Egyptians have long supported the idea of a Palestinian state, and many harbor animosity toward Israel, fueled by a succession of Arab-Israeli wars. As Egyptians have continued to take to the streets in recent weeks to call for an array of reforms, Palestinian flags have become increasingly visible in those gatherings.
Earlier this month, hundreds of demonstrators were wounded and dozens were detained after riot police used tear gas and bullets to disperse protesters outside the Israeli Embassy in Cairo who were marking the anniversary of the 1948 establishment of Israel.
“Egypt has been under significant domestic and regional pressure to open the crossing and change the policy on Gaza,” said Elijah Zarwan, a Cairo-based analyst with the International Crisis Group think tank. “I think there’s been a recognition for a while that the crisis in Gaza had been a ticking bomb on Egypt’s doorstep.”
Under and after Mubarak
In 1979, Egypt became the first Arab state to sign a peace treaty with Israel, and Mubarak maintained formal ties with Israel during his three decades of rule. That policy came with trade and security dividends, but it became an irritant in the Arab world.

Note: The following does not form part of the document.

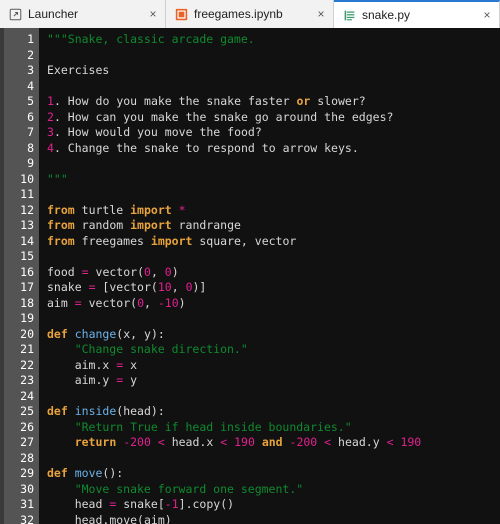  What do you see at coordinates (30, 132) in the screenshot?
I see `line-number: 7` at bounding box center [30, 132].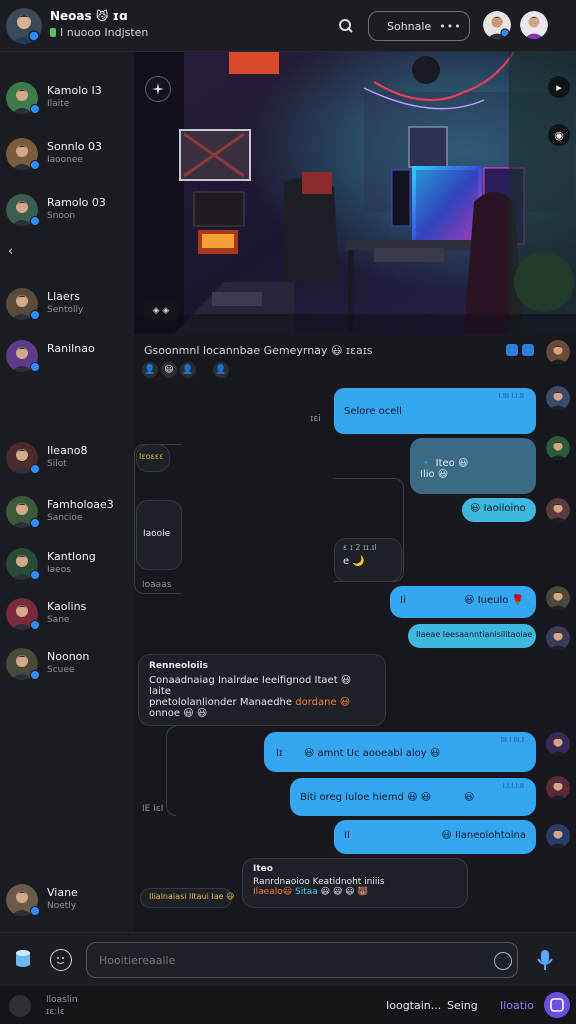  I want to click on more-options-icon: •••, so click(450, 26).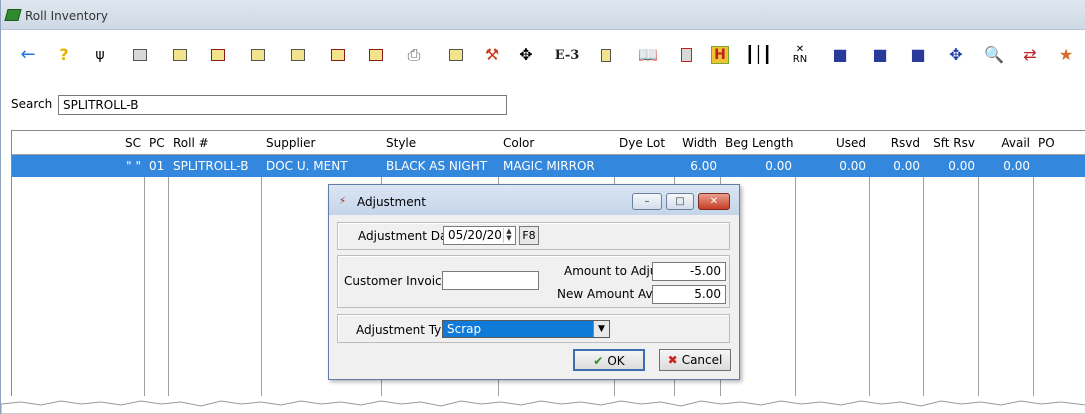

Bowing to Israeli concerns, and hoping to limit interaction between Hamas and Islamists in Egypt who opposed his regime, Mubarak’s government restricted the flow of people and goods through the Rafah crossing for much of the past four years. Until last year, Egypt opened the crossing only for a few days at a time, every several weeks, for a limited number of people, mostly students and people seeking medical care.
After a deadly Israeli raid on a Turkish flotilla carrying humanitarian aid and construction materials to Gaza in May 2010, Mubarak opened the crossing on a daily basis but restricted passage. The flotilla incident drew renewed international attention to the closure of the Israeli and Egyptian borders with Gaza, compelling Israel to ease its blockade.
Since the Egyptian revolution that ousted Mubarak in February, no more than 300 Palestinians a day were allowed to cross into Egypt from Gaza. Now that limit will be lifted, officials said, and other restrictions will be eased. The border will reopen Saturday, when old rules allowing Palestinians with passports to cross into Egypt between 9 a.m. and 9 p.m. on business days will kick in again, the MENA report said.
The Obama administration played down the significance of the full reopening of the crossing.
“The United States supports efforts to meet the humanitarian needs of the Palestinian people in Gaza,” State Department spokesman Mark Toner said. “Efforts should also ensure that the transfer of weapons or other materiel and financial support for terrorism is blocked.”
But Nabil Fahmy, a former Egyptian ambassador to the United States who is a dean at the American University in Cairo, said the shift is long overdue.
“The decision is a correction of an immoral and ineffective policy of the past,” he said late Wednesday. “It reflects a posture that Egypt will pursue policies in line with those of everyone else in the Middle East.”
Israel keeps its Gaza crossings mostly closed to Palestinian passage, except for a limited number of people with permits to cross for medical treatment at Israeli hospitals or for business purposes.
Despite Israeli and Egyptian efforts to prevent weapons smuggling, Hamas has used tunnels along the Egyptian border to get weapons into Gaza. Israel has warned that fully reopening the Rafah crossing could allow Hamas to build up its arsenal, and on Wednesday, an Israeli official urged Egypt to continue blocking arms shipments to Hamas.
“Israel has no problem with civilian goods getting into the Gaza Strip,” said the official, who would discuss Israel’s position only on the condition of anonymity. “Our focus is on preventing Hamas from building up its very deadly terrorist military machine.”